The Minister said that the Council for Scientific and Industrial Research (CSIR), Ocean Economy, AgriParks, and a hair product company called Elida were some of the companies and organisations involved in the beneficiation project.
The Acting Chairperson asked for clarity on the administrative delays and inability to achieve targets and what had been done to alleviate the problems.
Mr Makhode said this related partly to the quality of reports received from some agencies. The Department was working with the internal audit, finance and Monitoring and Evaluation to ensure quality.
He commended the Department on how well it had done so far.
The Minister said the Department had to ensure that targets were met and responded clearly without rhetoric to the problems on the ground.

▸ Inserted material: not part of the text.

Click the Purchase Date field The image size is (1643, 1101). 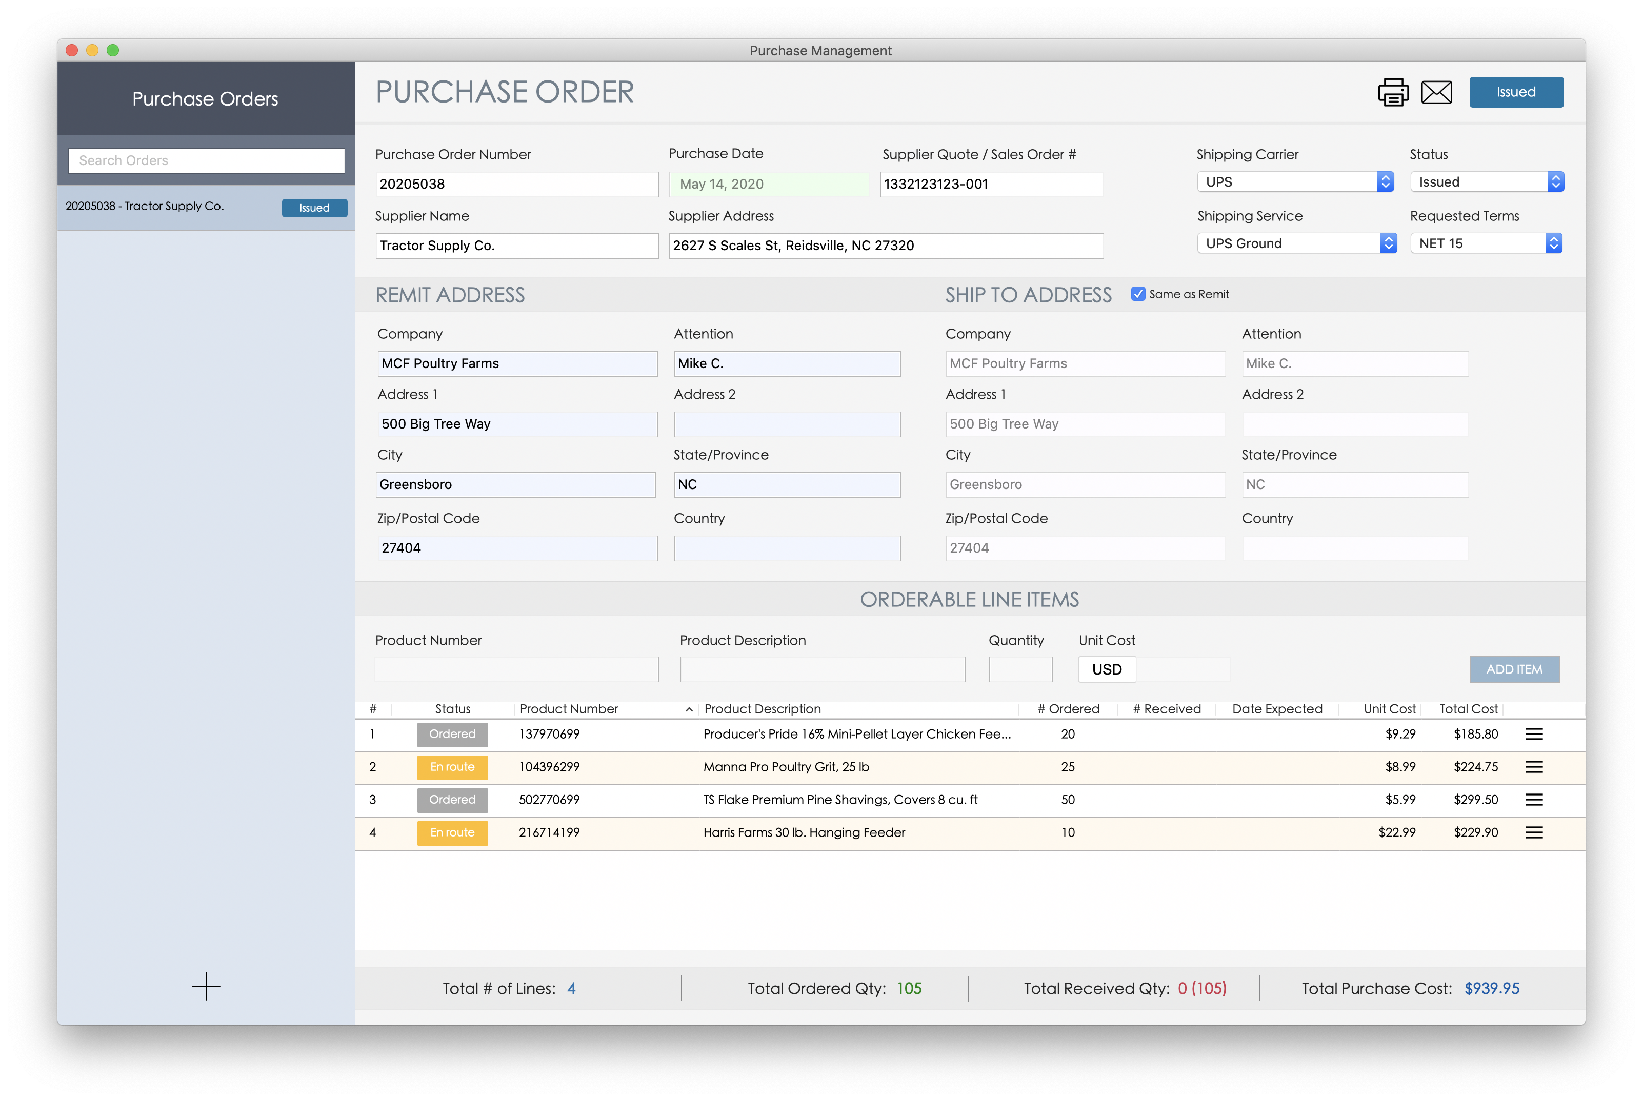(768, 184)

Ms N Ndongeni (ANC) said that she just wanted to make an addition in terms of calls for innovation. This particular call was made for her constituency and their entities and partners to start to initiate a better response for innovators that were not part of formal institutions of innovation. For instance there was an organisation that was based in Mamelodi where there was an innovation that could in the long term be commercialised. This would allow one to be able to respond in a positive way. They were working on other relevant campaigns and had also started engaging provinces like the North West Province encouraging them make their own calls.
Ms Christina Pinto, Department of Science and Technology said with regard to return on investment, the position was on a grant basis, so in most instances one was not looking at a direct return on investment. One was looking at a return on investment in terms of the impact of the initiative, like for example job creation. A survey would be launched in universities soon looking at what has been happening to the projects they have been funding.
Mr Paulsen said essential services should not be cut down to be able pay the wage bill and this was not about reducing the wage bill. Proper skills were required to solve real problems. He would push for improving capacity and improving the quality of service so that the citizens of this country could benefit.
The Acting Chairperson thanked the Committee and again commended it on its achievements, but said it could do more and better.